Study co-author Leemore Dafny, an economist and Harvard professor who has studied healthcare costs for over a decade, is calling for expanded co-pay coupon bans, saying, “We need to do much more to reduce out-of-pocket drug costs for patients requiring medications, but relying on pharmaceutical companies to decide which drugs are subsidized is not the way to do that.” She continues, “I’m just saying that co-pay coupons are contributing to higher drug prices, and that’s not helpful in light of our steep health care spending right now.”
As I stated already, drug manufacturers don’t have to offer coupons; they could simply lower their prices. But they don’t want to. They want to pad their profits. And while drug makers add millions of dollars to their already packed coffers, Americans face higher medical costs at a time when financial security is a top concern.
If legislators want to lower costs for patients—and they should—it’s not that complicated. The use of co-pay coupons is already banned in Medicare and Medicaid. Lawmakers could take the next step and ban them in the commercial health insurance market as well.
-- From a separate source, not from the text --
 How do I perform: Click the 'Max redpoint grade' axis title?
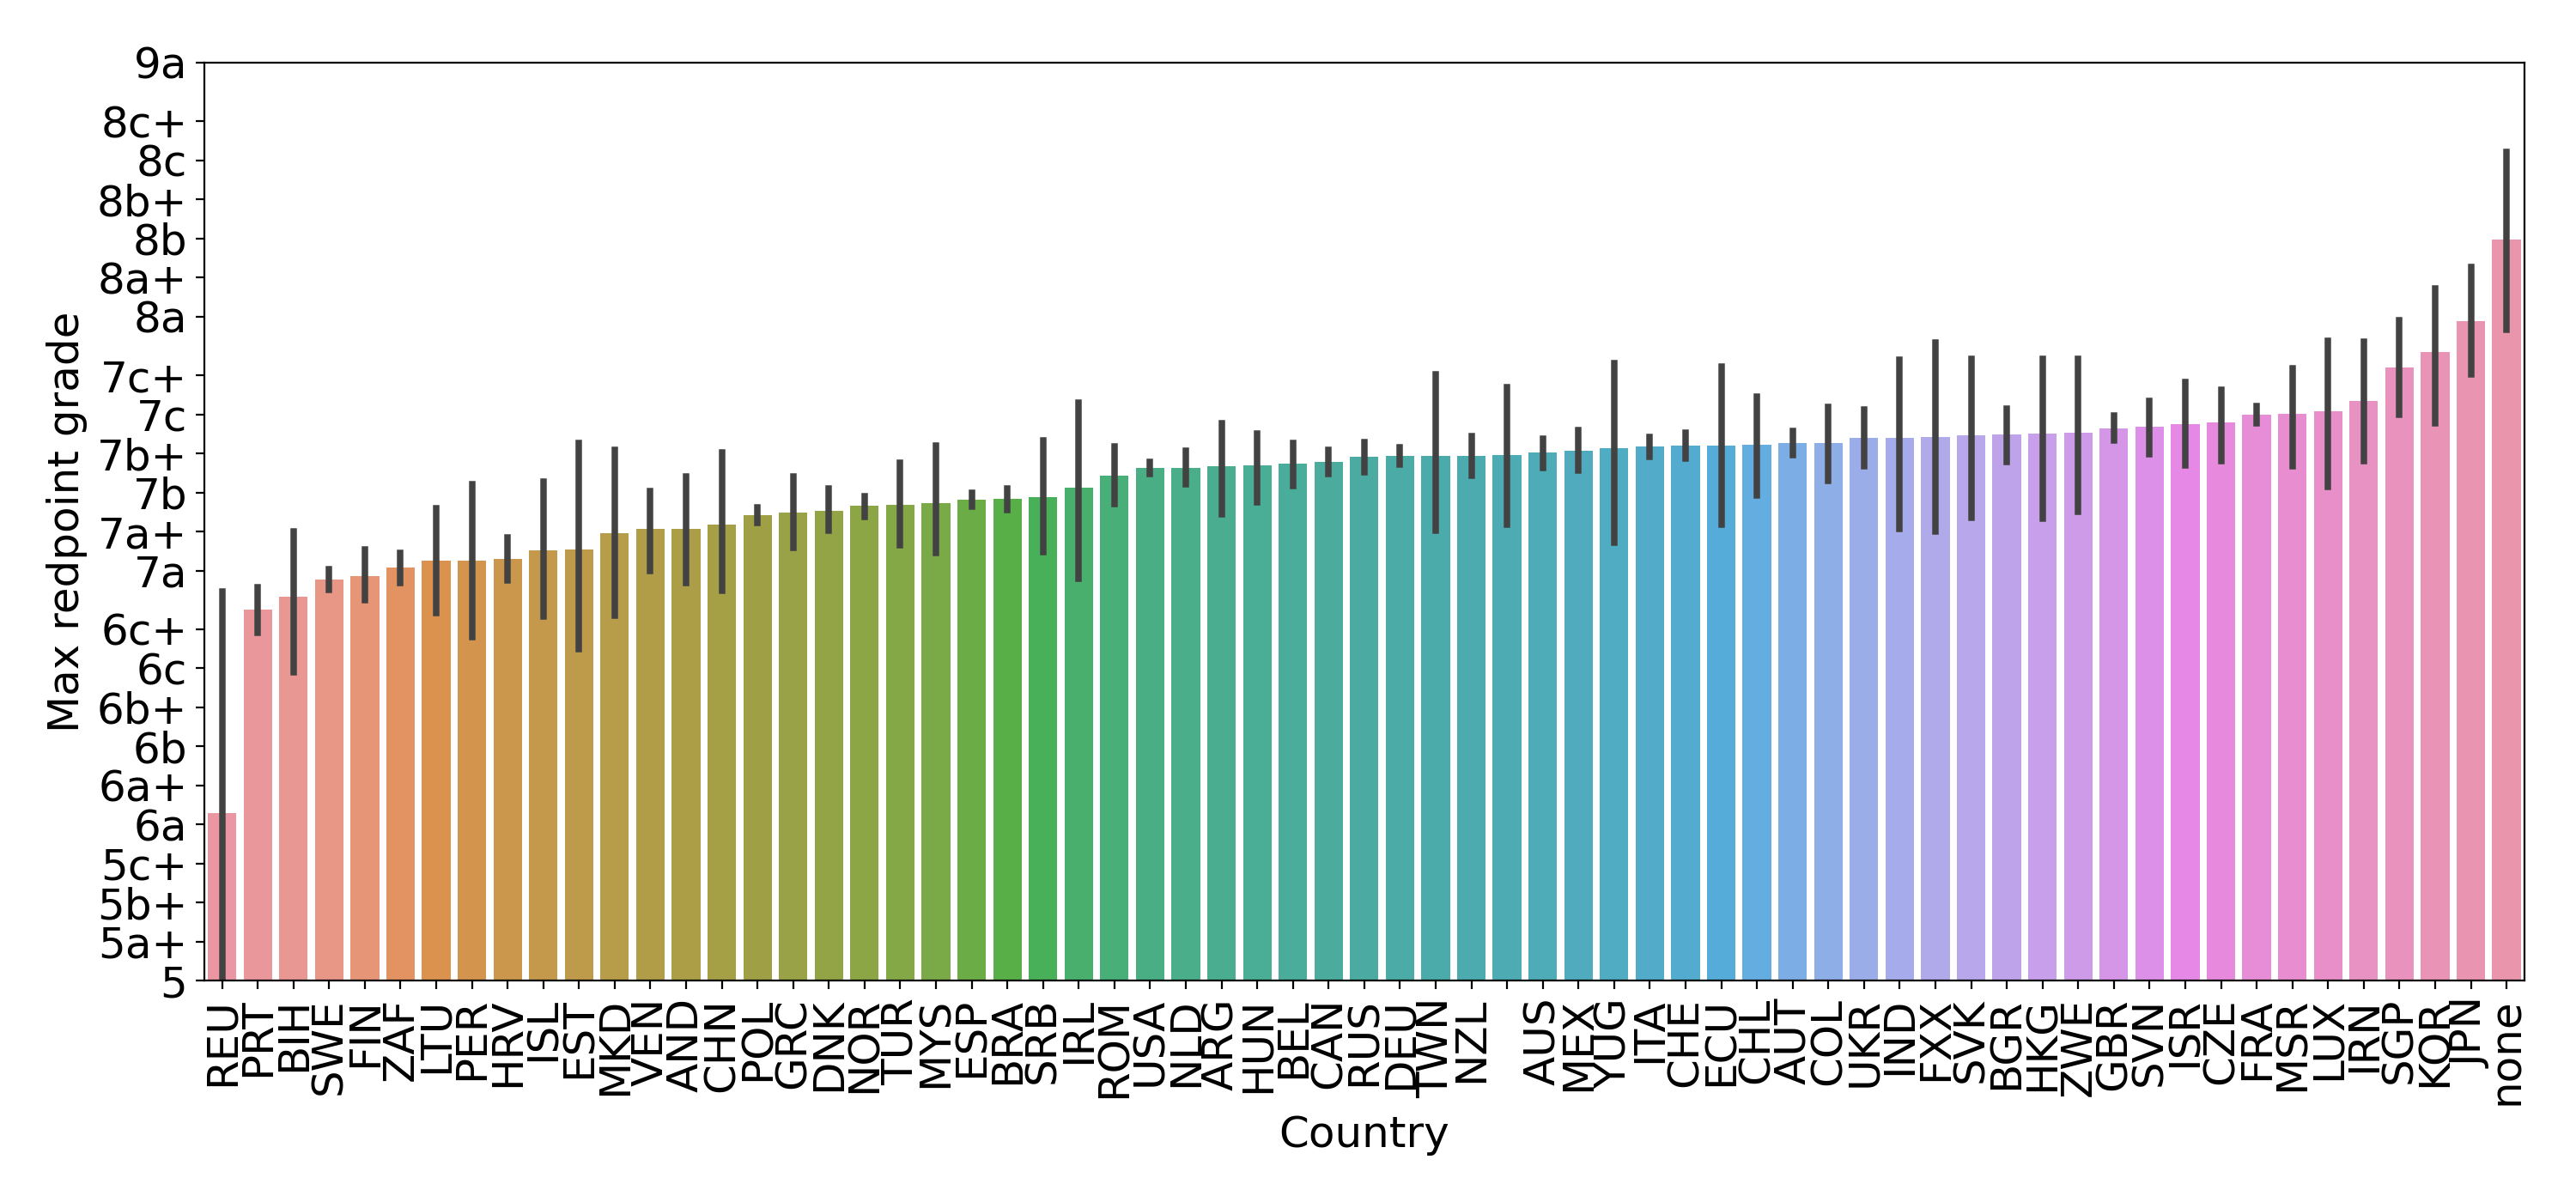(x=64, y=522)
If they’re not going to do that, the least they can do is continue to allow PBMs to protect patients from the Big Pharma’s pricey gimmicks. Americans already spend more per capita on prescription medicine than residents of every other developed country. If legislators want to change that, they should push back on the shady tactics of Big Pharma, not the measures that businesses and insurers use to fight them. That would only hand yet another victory to an industry that has proven time-and-again to be the one major roadblock to lower health care costs.